[Start RECORD EXTRACTS]

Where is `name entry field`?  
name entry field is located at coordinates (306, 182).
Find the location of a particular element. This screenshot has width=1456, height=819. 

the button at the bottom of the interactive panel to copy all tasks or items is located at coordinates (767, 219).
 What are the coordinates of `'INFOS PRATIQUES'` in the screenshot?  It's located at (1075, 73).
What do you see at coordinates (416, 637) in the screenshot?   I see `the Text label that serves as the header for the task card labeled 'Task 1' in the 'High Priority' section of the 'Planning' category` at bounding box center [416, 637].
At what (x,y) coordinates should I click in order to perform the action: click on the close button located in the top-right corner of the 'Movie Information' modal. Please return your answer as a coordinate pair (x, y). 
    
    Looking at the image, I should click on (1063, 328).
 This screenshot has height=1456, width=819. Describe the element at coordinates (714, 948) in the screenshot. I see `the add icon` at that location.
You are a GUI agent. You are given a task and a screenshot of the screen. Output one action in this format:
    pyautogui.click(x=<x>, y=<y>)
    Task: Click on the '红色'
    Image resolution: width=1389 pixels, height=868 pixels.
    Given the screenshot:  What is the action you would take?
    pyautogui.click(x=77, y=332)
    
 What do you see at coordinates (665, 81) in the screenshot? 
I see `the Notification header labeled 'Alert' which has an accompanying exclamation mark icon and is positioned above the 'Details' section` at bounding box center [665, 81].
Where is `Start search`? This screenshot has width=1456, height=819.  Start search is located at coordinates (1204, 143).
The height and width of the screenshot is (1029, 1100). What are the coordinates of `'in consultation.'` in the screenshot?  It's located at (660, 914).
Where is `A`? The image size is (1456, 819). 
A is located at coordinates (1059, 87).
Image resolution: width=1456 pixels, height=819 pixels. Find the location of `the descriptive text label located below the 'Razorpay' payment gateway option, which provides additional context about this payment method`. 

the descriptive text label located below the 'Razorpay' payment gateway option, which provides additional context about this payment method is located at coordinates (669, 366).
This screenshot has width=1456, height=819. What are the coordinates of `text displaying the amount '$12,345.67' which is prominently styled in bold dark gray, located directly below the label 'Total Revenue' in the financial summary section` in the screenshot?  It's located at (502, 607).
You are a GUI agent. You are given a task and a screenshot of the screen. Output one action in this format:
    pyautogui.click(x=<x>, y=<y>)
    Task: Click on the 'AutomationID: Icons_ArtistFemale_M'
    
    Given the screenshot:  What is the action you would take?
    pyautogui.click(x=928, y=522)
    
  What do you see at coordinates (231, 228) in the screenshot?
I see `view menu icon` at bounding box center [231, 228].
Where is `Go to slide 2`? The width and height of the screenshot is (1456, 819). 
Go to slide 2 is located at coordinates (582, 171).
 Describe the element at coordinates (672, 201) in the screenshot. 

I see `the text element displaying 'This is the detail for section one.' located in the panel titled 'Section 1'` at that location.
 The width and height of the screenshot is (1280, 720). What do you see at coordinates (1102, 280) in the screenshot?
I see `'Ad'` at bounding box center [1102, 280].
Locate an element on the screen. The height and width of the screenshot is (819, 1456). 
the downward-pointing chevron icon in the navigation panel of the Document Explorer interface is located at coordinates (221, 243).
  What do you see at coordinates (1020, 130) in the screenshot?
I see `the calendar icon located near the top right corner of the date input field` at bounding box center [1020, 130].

[End RECORD EXTRACTS]

Count the lines in the records that contain the word "additional", and reply with only that number.

WRITTEN SOLUTION
2